Atualmente o estado de Brandenburgo é liderado pelo SPD, mas se Dietmar Woidke — há 11 anos à frente do governo estadual — não conseguir ser reeleito, o partido poderá estar em maus lençóis para as próximas eleições de nível federal. “Espero que toda a gente faça um esforço ainda maior do que antes”, disse no domingo um dos líderes do SPD, Lars Klingbeil, na sequência das eleições estaduais. “Toda a gente precisa, agora, de cumprir o seu papel para que as coisas melhorem.”
Um resultado negativo para o SPD nas eleições estaduais do final do mês poderá pôr em causa a liderança de Olaf Scholz: se, para já, o partido continua apostado em recandidatar o chanceler nas eleições federais de setembro de 2025, uma nova derrota do partido poderá levar o SPD a tentar renovar a liderança. O ministro da Defesa, Boris Pistorius, mais popular do que Scholz, poderá ser uma hipótese para encabeçar o partido numas próximas eleições.

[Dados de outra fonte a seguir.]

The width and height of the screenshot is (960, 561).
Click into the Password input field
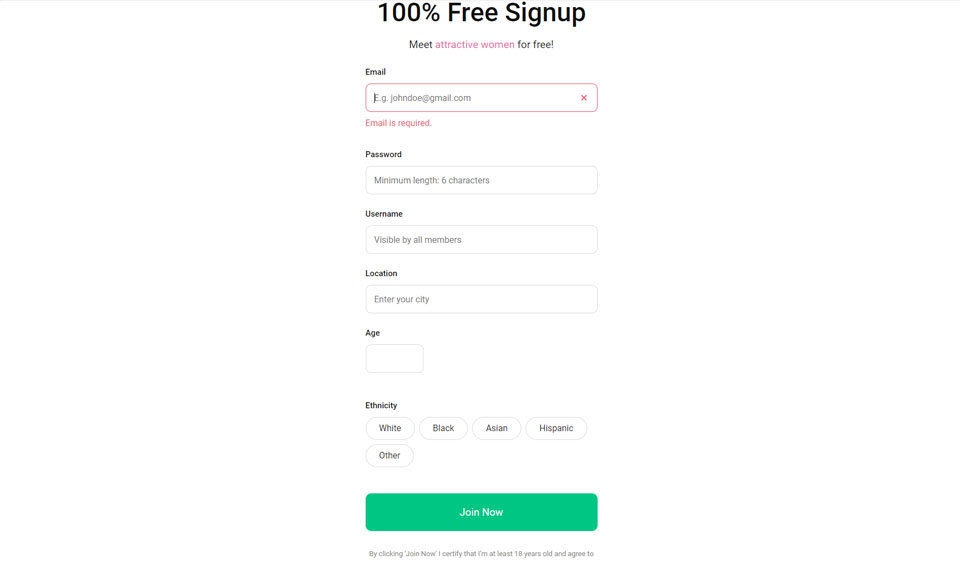[x=481, y=180]
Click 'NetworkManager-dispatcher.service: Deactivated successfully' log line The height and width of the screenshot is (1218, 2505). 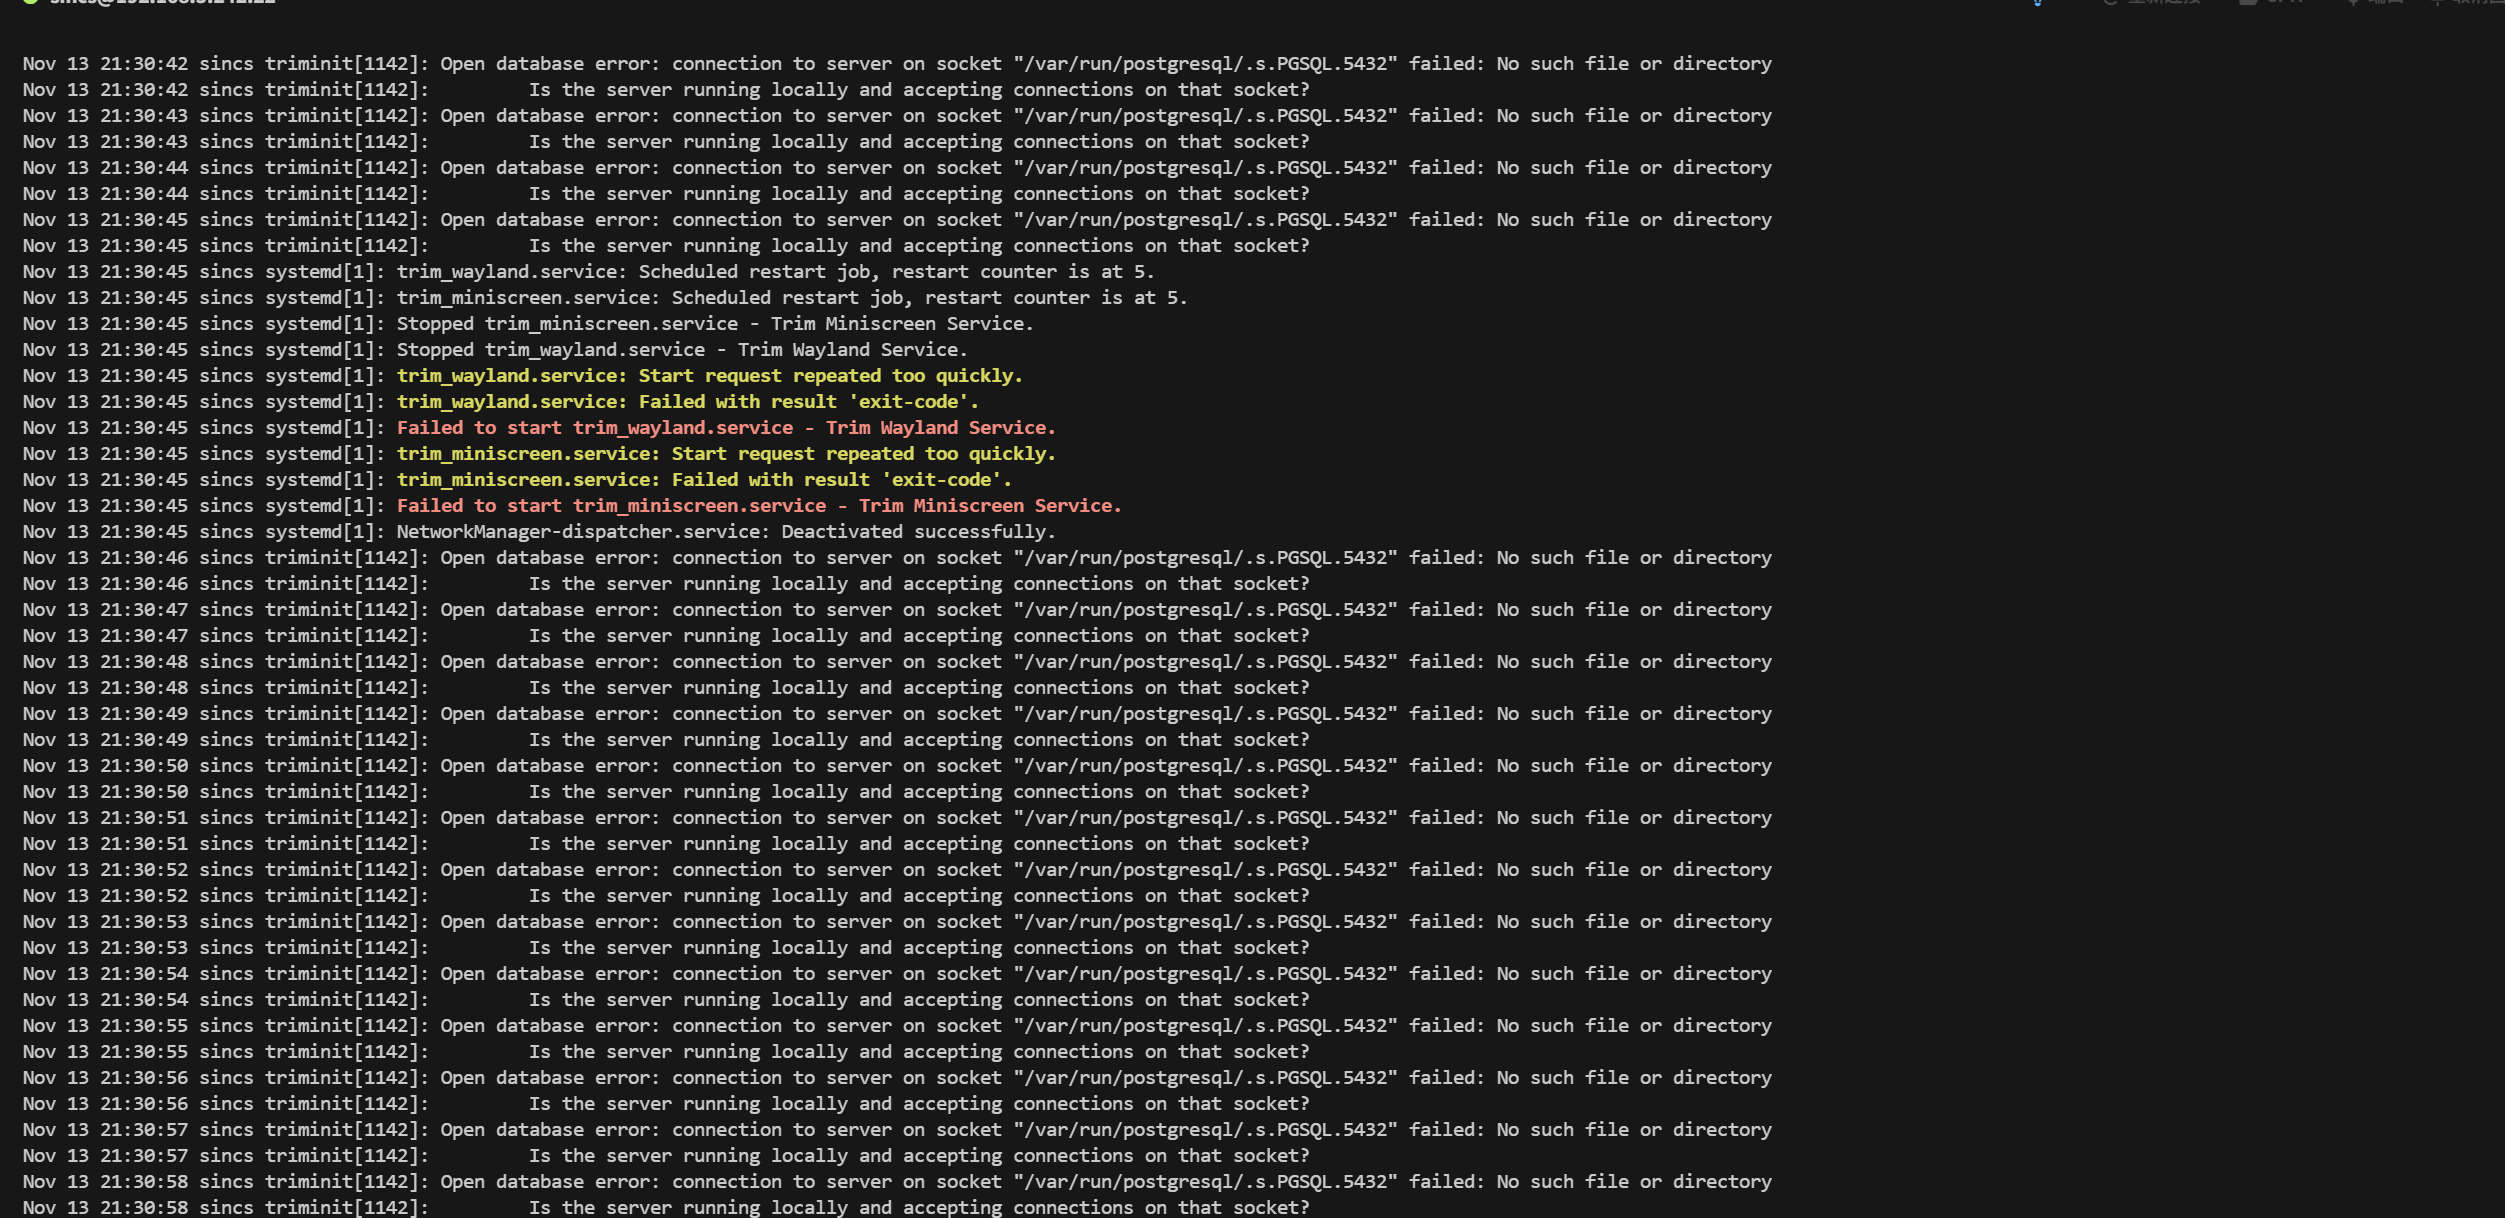pos(725,532)
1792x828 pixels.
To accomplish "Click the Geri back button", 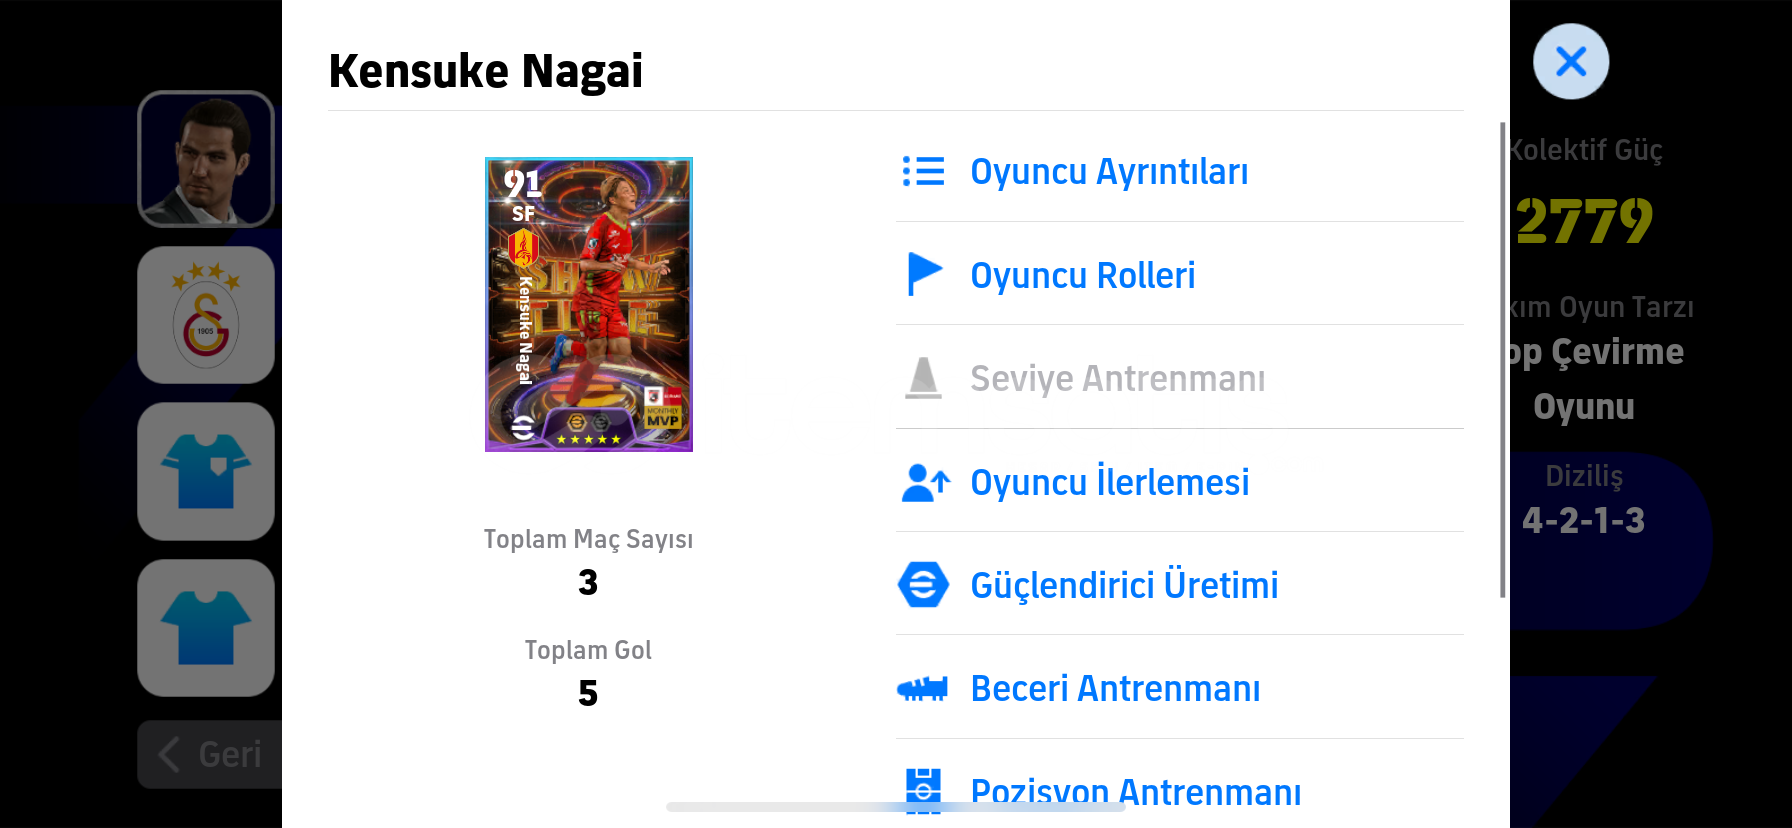I will click(211, 754).

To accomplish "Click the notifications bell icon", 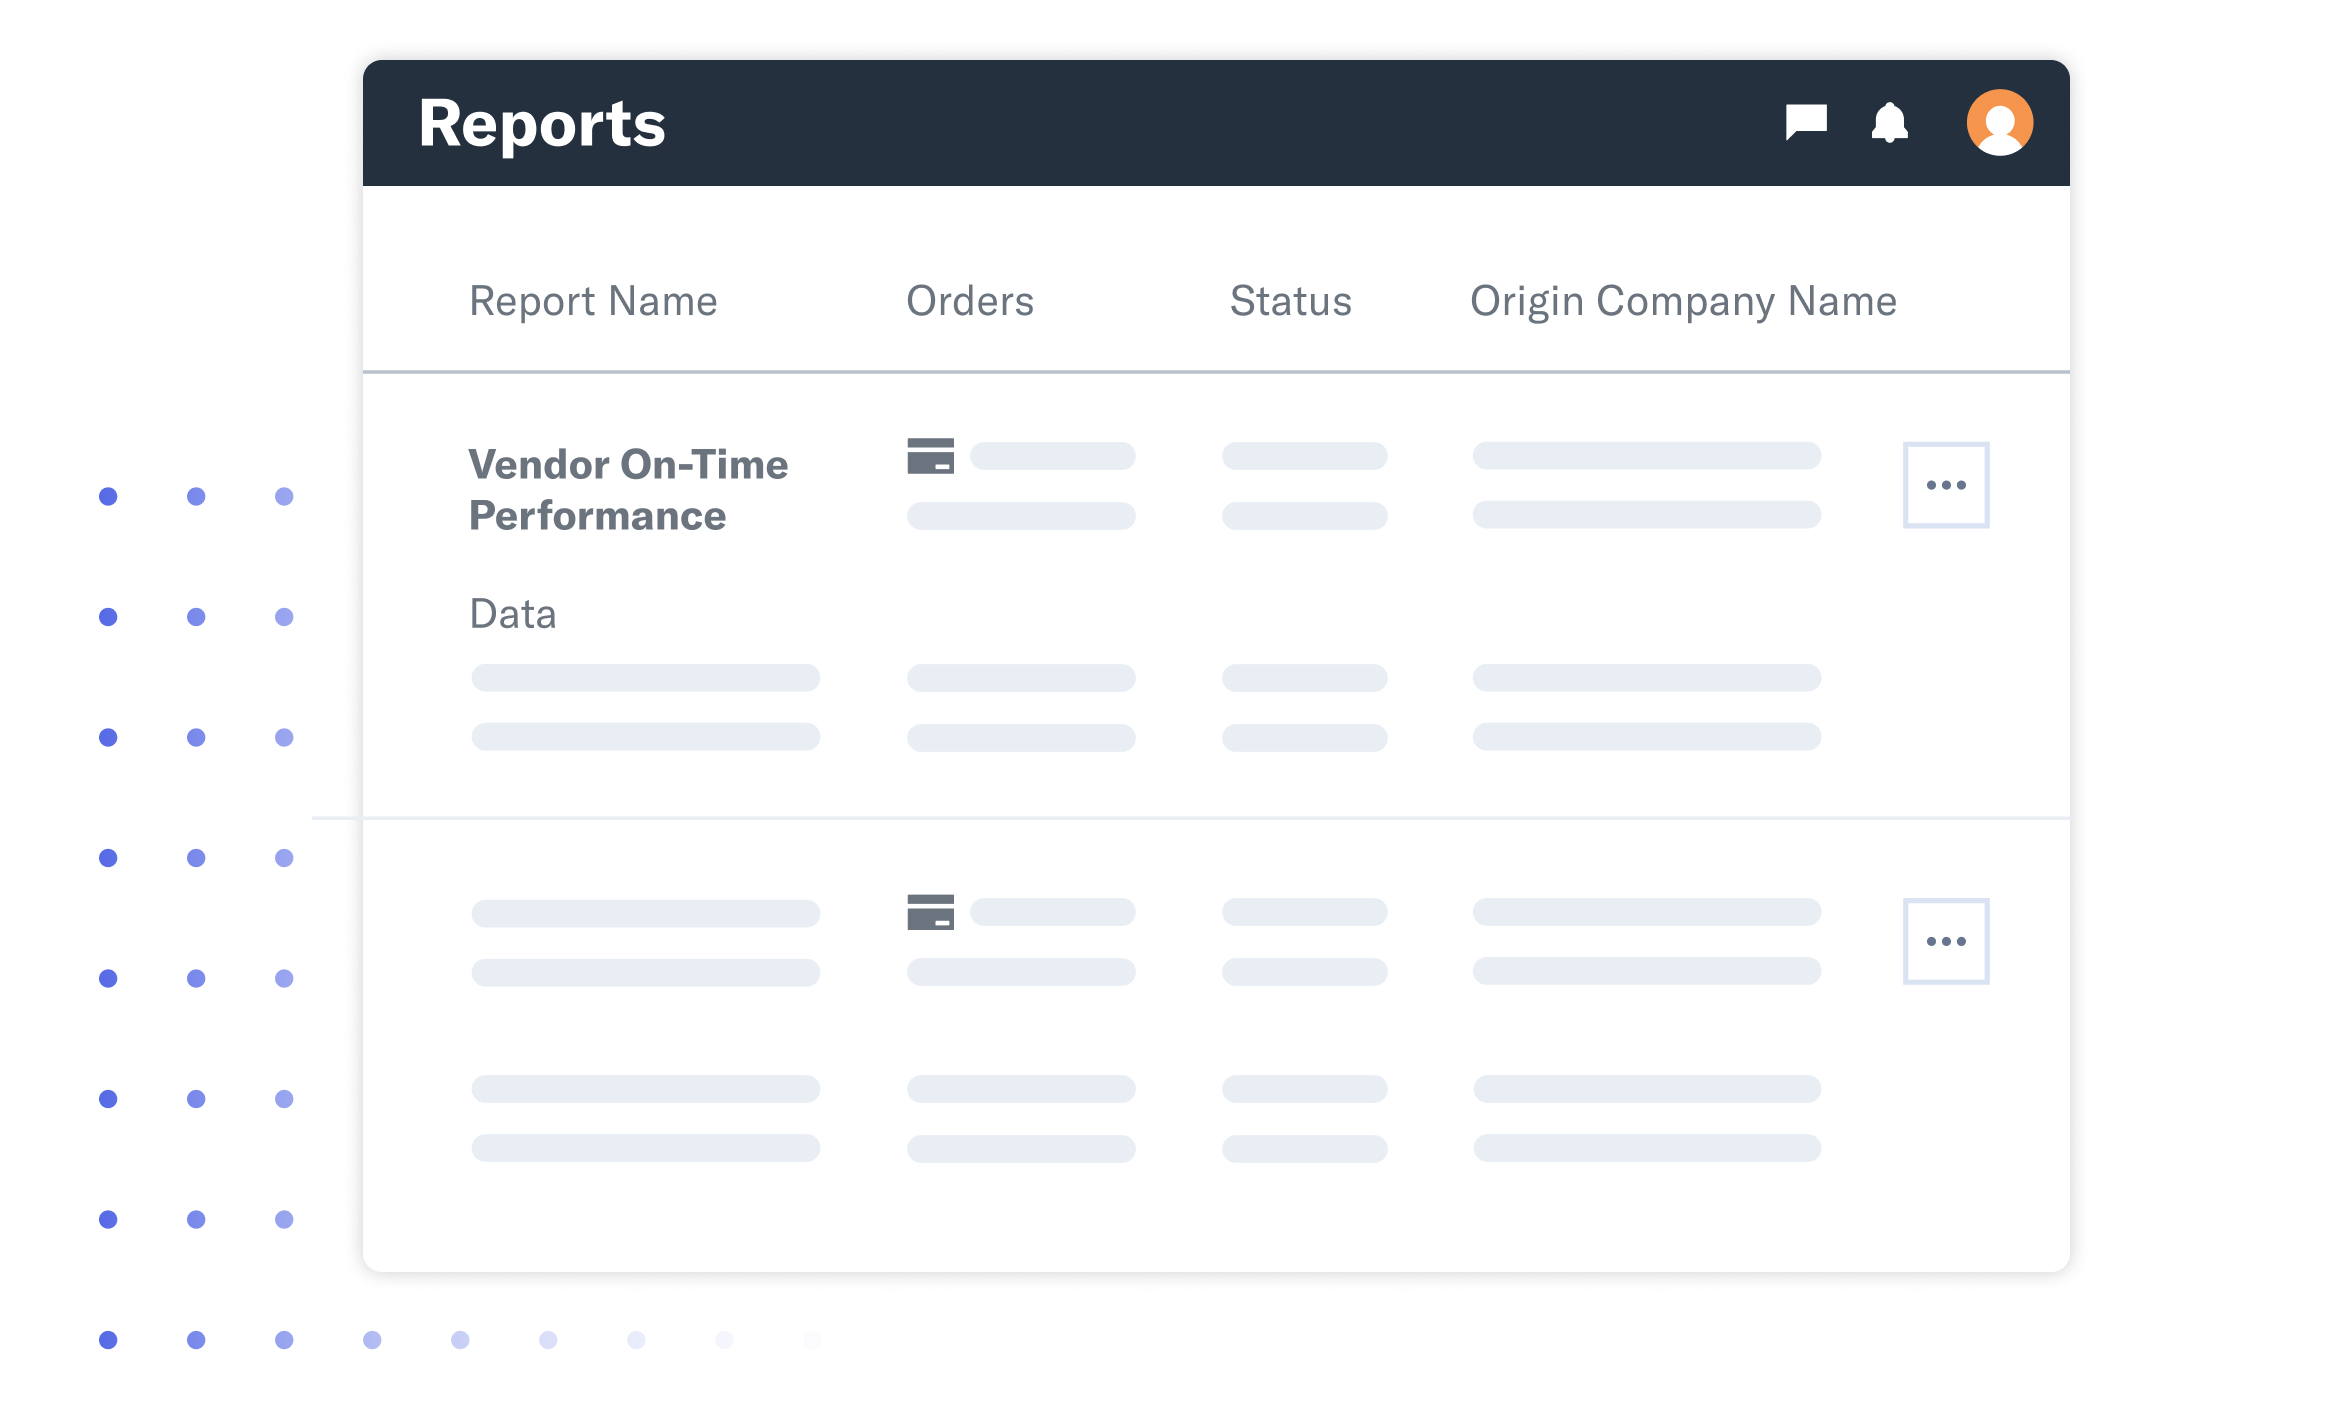I will click(1891, 122).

Os resultados eleitorais na Saxónia e na Turíngia deixam também em evidência uma outra realidade, como escreve o The Guardian: o modo como, ao longo das últimas três décadas, os cidadãos da antiga Alemanha de Leste se sentiram crescentemente desiludidos com a reunificação, sentindo-se ainda cidadãos de segunda. Àquele jornal, o cientista político André Brodocz, investigador em Turíngia, explicou que esse sentimento coletivo nos estados que anteriormente pertenceram à Alemanha de Leste tem alimentado o crescimento da extrema-direita: “A AfD construiu uma base eleitoral que, agora, vota neles por convicção, e não apenas por frustração com os outros partidos.”